Все эти годы его тихо грызло мучительное раскаяние, понемногу, изнутри, с виду и не скажешь. Но, возможно, сейчас пришел долгожданный конец борьбе между забвением и памятью. Подобно морской глади, расстилающейся после отлива далеко-далеко, насколько хватит взгляда, воспоминания прошлого возникали здесь и там среди отхлынувших вод.
Мустафа протянул руку к ашуре. Он стал есть осознанно, понимая, что делает, понемножку, смакуя каждую ложечку.
Какое облегчение – взять и уйти сразу и от прошлого, и от будущего. Как хорошо просто взять и уйти.
Он едва успел доесть последнюю ложечку, как у него перехватило дыхание от жесточайшего желудочного спазма. Две минуты спустя он вовсе перестал дышать.
Так Мустафа Казанчи умер в сорок лет и девять месяцев.

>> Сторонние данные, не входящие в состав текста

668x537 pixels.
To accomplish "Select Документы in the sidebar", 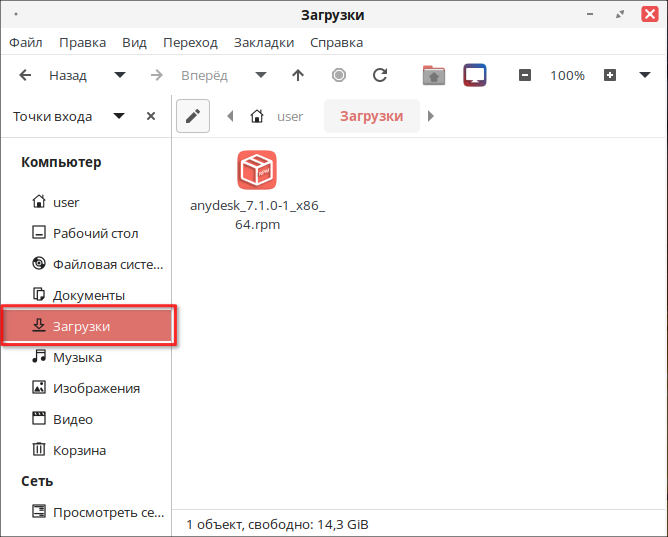I will (x=88, y=295).
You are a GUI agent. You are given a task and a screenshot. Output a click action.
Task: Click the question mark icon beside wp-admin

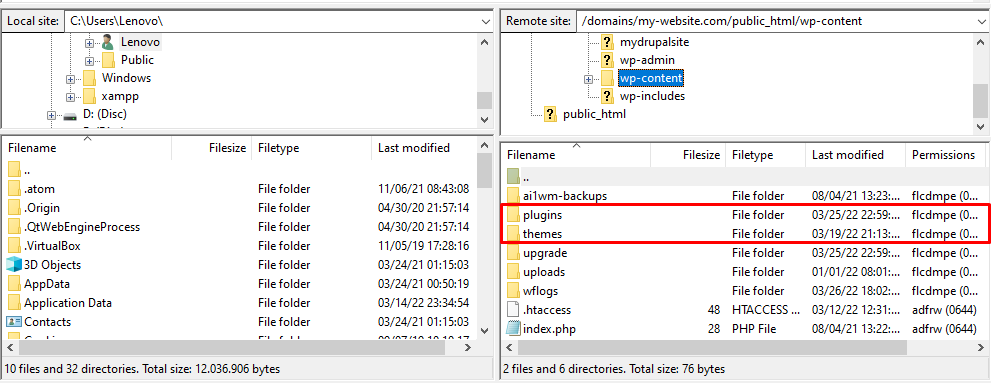(607, 60)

Его тело очистили куском травяного мыла, благоуханным, чистым и зеленым, как райские пастбища. Его терли, мыли и ополаскивали, а потом, нагого, оставили сохнуть на плоском камне во дворе мечети. Затем окутали хлопковым саваном из трех полотнищ, положили в гроб и, несмотря на то что старики настоятельно советовали похоронить его в тот же день, погрузили в катафалк, чтобы отвезти обратно в особняк Казанчи.
– Вы никак не можете забрать его домой! – воскликнул тщедушный служитель, совершавший омовение тела.
Он перегородил выход со двора и обвел всех присутствующих хмурым взглядом:
– Во имя Аллаха, он начнет смердеть. Вы же его позорите.
Где-то в середине его тирады начал накрапывать дождик, падали редкие, неуверенные капли, словно дождь тоже захотел принять участие в происходящем, но не знал, чью сторону принять. Похоже, этот мартовский вторник, а март в Стамбуле, как известно, взбалмошный и выводящий из равновесия месяц в году, передумал быть весенним днем и решил, что относится к зиме.
– Да, но брат-омыватель, – фыркнула тетушка Фериде, для которой этот нервный человек тотчас стал частью ее мира гебефренической шизофрении, мира, который всех был готов поглотить и всех уравнивал. – Мы отвезем его домой, чтобы все могли посмотреть на него в последний раз. Видишь ли, мой брат столько лет прожил за границей, что мы почти забыли его лицо. Спустя двадцать лет он возвращается в Стамбул и на третий день испускает дух. Он умер так неожиданно, что соседи и дальние родственники не поверят, что он умер, если не увидят тело.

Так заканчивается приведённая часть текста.